*PROBLEM*
Line by line, print the records exactly.

+---+

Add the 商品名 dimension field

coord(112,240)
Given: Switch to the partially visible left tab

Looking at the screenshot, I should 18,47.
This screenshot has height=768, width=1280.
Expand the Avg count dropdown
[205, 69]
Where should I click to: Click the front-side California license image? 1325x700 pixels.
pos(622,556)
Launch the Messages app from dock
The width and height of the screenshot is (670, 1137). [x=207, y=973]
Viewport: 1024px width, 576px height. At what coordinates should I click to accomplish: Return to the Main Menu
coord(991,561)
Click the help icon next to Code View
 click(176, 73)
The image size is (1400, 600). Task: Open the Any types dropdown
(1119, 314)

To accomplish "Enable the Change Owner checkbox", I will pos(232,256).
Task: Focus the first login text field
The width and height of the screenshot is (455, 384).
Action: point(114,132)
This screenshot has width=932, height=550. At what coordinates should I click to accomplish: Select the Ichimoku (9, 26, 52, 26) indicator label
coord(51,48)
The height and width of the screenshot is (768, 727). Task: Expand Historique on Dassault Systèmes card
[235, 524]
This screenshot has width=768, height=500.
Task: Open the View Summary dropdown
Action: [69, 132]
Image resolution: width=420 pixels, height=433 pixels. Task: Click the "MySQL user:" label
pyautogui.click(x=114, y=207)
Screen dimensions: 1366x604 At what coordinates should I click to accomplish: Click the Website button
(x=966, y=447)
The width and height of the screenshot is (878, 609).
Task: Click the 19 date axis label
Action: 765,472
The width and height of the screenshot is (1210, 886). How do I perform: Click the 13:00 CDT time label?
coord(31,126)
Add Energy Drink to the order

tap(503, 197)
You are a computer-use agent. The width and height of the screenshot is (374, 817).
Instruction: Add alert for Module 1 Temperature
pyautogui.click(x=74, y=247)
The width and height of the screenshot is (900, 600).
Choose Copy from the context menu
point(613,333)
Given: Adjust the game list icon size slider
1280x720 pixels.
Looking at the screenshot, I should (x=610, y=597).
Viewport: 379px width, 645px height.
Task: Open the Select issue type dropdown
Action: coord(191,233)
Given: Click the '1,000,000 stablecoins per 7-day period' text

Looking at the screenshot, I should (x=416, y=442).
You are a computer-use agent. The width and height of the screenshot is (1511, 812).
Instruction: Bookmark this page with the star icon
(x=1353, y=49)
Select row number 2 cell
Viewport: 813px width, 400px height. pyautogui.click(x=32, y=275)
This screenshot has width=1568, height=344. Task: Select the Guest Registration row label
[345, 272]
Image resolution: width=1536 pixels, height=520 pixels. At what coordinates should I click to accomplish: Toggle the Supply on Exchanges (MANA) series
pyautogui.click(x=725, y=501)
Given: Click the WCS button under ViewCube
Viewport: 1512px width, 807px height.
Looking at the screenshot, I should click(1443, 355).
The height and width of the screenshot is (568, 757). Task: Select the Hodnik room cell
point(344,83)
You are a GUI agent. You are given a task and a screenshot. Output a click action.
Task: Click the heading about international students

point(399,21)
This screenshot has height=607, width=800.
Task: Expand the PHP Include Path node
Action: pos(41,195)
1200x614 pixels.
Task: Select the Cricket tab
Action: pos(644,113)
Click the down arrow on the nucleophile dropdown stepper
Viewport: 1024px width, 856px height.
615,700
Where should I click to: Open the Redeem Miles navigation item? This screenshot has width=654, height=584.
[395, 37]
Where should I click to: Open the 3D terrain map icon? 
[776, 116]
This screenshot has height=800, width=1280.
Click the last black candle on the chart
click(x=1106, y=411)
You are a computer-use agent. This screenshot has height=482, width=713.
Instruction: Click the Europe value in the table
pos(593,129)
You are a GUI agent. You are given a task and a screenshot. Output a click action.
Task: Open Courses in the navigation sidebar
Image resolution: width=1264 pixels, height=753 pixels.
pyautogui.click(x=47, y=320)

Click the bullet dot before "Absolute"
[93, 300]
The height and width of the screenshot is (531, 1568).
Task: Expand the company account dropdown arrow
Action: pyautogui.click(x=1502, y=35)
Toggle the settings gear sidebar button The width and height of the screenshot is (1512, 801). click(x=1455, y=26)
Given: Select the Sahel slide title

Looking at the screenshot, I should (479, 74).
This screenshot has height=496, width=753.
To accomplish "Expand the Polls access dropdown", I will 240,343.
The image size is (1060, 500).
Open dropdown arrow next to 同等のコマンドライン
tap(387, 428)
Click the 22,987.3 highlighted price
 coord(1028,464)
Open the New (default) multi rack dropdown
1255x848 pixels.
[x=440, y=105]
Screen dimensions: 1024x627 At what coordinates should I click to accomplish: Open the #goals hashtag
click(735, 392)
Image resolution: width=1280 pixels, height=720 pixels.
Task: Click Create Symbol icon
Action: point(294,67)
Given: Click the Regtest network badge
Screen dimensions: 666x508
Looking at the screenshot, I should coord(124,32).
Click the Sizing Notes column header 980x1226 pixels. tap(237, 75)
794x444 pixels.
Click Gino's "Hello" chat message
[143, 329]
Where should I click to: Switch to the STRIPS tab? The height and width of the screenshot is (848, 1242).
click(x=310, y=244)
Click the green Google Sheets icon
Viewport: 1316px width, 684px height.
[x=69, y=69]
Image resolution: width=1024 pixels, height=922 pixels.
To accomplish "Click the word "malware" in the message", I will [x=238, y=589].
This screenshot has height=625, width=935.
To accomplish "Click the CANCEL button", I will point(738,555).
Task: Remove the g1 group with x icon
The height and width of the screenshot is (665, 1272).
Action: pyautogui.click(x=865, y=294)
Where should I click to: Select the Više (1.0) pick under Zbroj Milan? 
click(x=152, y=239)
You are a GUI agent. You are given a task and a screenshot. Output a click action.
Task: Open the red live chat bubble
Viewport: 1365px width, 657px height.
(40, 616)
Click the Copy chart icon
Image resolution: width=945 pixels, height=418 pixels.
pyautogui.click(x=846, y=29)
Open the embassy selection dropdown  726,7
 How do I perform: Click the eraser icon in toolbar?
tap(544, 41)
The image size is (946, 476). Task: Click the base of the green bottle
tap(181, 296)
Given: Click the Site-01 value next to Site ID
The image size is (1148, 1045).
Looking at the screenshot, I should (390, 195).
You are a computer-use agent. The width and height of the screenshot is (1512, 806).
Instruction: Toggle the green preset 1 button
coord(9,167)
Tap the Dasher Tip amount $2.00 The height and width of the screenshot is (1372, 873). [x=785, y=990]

+---+

*TASK ANSWER*
Add the 商品名 dimension field

coord(112,240)
Given: Switch to the partially visible left tab

Looking at the screenshot, I should 18,47.
This screenshot has height=768, width=1280.
Expand the Avg count dropdown
[205, 69]
Where should I click to: Click the front-side California license image? 1325x700 pixels.
pos(622,556)
Launch the Messages app from dock
The width and height of the screenshot is (670, 1137). [x=207, y=973]
Viewport: 1024px width, 576px height. At what coordinates should I click to accomplish: Return to the Main Menu
coord(991,561)
Click the help icon next to Code View
 click(176, 73)
The image size is (1400, 600). Task: Open the Any types dropdown
(1119, 314)

To accomplish "Enable the Change Owner checkbox", I will pos(232,256).
Task: Focus the first login text field
The width and height of the screenshot is (455, 384).
Action: point(114,132)
This screenshot has width=932, height=550. At what coordinates should I click to accomplish: Select the Ichimoku (9, 26, 52, 26) indicator label
coord(51,48)
The height and width of the screenshot is (768, 727). Task: Expand Historique on Dassault Systèmes card
[235, 524]
This screenshot has width=768, height=500.
Task: Open the View Summary dropdown
Action: [69, 132]
Image resolution: width=420 pixels, height=433 pixels. Task: Click the "MySQL user:" label
pyautogui.click(x=114, y=207)
Screen dimensions: 1366x604 At what coordinates should I click to accomplish: Click the Website button
(x=966, y=447)
The width and height of the screenshot is (878, 609).
Task: Click the 19 date axis label
Action: 765,472
The width and height of the screenshot is (1210, 886). How do I perform: Click the 13:00 CDT time label?
coord(31,126)
Add Energy Drink to the order

tap(503, 197)
You are a computer-use agent. The width and height of the screenshot is (374, 817).
Instruction: Add alert for Module 1 Temperature
pyautogui.click(x=74, y=247)
The width and height of the screenshot is (900, 600).
Choose Copy from the context menu
point(613,333)
Given: Adjust the game list icon size slider
1280x720 pixels.
Looking at the screenshot, I should (x=610, y=597).
Viewport: 379px width, 645px height.
Task: Open the Select issue type dropdown
Action: coord(191,233)
Given: Click the '1,000,000 stablecoins per 7-day period' text

Looking at the screenshot, I should (x=416, y=442).
You are a computer-use agent. The width and height of the screenshot is (1511, 812).
Instruction: Bookmark this page with the star icon
(x=1353, y=49)
Select row number 2 cell
Viewport: 813px width, 400px height. pyautogui.click(x=32, y=275)
This screenshot has width=1568, height=344. Task: Select the Guest Registration row label
[345, 272]
Image resolution: width=1536 pixels, height=520 pixels. At what coordinates should I click to accomplish: Toggle the Supply on Exchanges (MANA) series
pyautogui.click(x=725, y=501)
Given: Click the WCS button under ViewCube
Viewport: 1512px width, 807px height.
Looking at the screenshot, I should click(1443, 355).
The height and width of the screenshot is (568, 757). Task: Select the Hodnik room cell
point(344,83)
You are a GUI agent. You are given a task and a screenshot. Output a click action.
Task: Click the heading about international students

point(399,21)
This screenshot has height=607, width=800.
Task: Expand the PHP Include Path node
Action: pos(41,195)
1200x614 pixels.
Task: Select the Cricket tab
Action: pos(644,113)
Click the down arrow on the nucleophile dropdown stepper
Viewport: 1024px width, 856px height.
615,700
Where should I click to: Open the Redeem Miles navigation item? This screenshot has width=654, height=584.
[395, 37]
Where should I click to: Open the 3D terrain map icon? 
[776, 116]
This screenshot has height=800, width=1280.
Click the last black candle on the chart
click(x=1106, y=411)
You are a computer-use agent. This screenshot has height=482, width=713.
Instruction: Click the Europe value in the table
pos(593,129)
You are a GUI agent. You are given a task and a screenshot. Output a click action.
Task: Open Courses in the navigation sidebar
Image resolution: width=1264 pixels, height=753 pixels.
pyautogui.click(x=47, y=320)

Click the bullet dot before "Absolute"
[93, 300]
The height and width of the screenshot is (531, 1568).
Task: Expand the company account dropdown arrow
Action: pyautogui.click(x=1502, y=35)
Toggle the settings gear sidebar button The width and height of the screenshot is (1512, 801). click(x=1455, y=26)
Given: Select the Sahel slide title

Looking at the screenshot, I should (479, 74).
This screenshot has height=496, width=753.
To accomplish "Expand the Polls access dropdown", I will 240,343.
The image size is (1060, 500).
Open dropdown arrow next to 同等のコマンドライン
tap(387, 428)
Click the 22,987.3 highlighted price
 coord(1028,464)
Open the New (default) multi rack dropdown
1255x848 pixels.
[x=440, y=105]
Screen dimensions: 1024x627 At what coordinates should I click to accomplish: Open the #goals hashtag
click(735, 392)
Image resolution: width=1280 pixels, height=720 pixels.
Task: Click Create Symbol icon
Action: point(294,67)
Given: Click the Regtest network badge
Screen dimensions: 666x508
Looking at the screenshot, I should coord(124,32).
Click the Sizing Notes column header 980x1226 pixels. tap(237, 75)
794x444 pixels.
Click Gino's "Hello" chat message
[143, 329]
Where should I click to: Switch to the STRIPS tab? The height and width of the screenshot is (848, 1242).
click(x=310, y=244)
Click the green Google Sheets icon
Viewport: 1316px width, 684px height.
[x=69, y=69]
Image resolution: width=1024 pixels, height=922 pixels.
To accomplish "Click the word "malware" in the message", I will [x=238, y=589].
This screenshot has height=625, width=935.
To accomplish "Click the CANCEL button", I will point(738,555).
Task: Remove the g1 group with x icon
The height and width of the screenshot is (665, 1272).
Action: pyautogui.click(x=865, y=294)
Where should I click to: Select the Više (1.0) pick under Zbroj Milan? 
click(x=152, y=239)
You are a GUI agent. You are given a task and a screenshot. Output a click action.
Task: Open the red live chat bubble
Viewport: 1365px width, 657px height.
(40, 616)
Click the Copy chart icon
Image resolution: width=945 pixels, height=418 pixels.
pyautogui.click(x=846, y=29)
Open the embassy selection dropdown  726,7
 How do I perform: Click the eraser icon in toolbar?
tap(544, 41)
The image size is (946, 476). Task: Click the base of the green bottle
tap(181, 296)
Given: Click the Site-01 value next to Site ID
The image size is (1148, 1045).
Looking at the screenshot, I should (390, 195).
You are a computer-use agent. The width and height of the screenshot is (1512, 806).
Instruction: Toggle the green preset 1 button
coord(9,167)
Tap the Dasher Tip amount $2.00 The height and width of the screenshot is (1372, 873). [x=785, y=990]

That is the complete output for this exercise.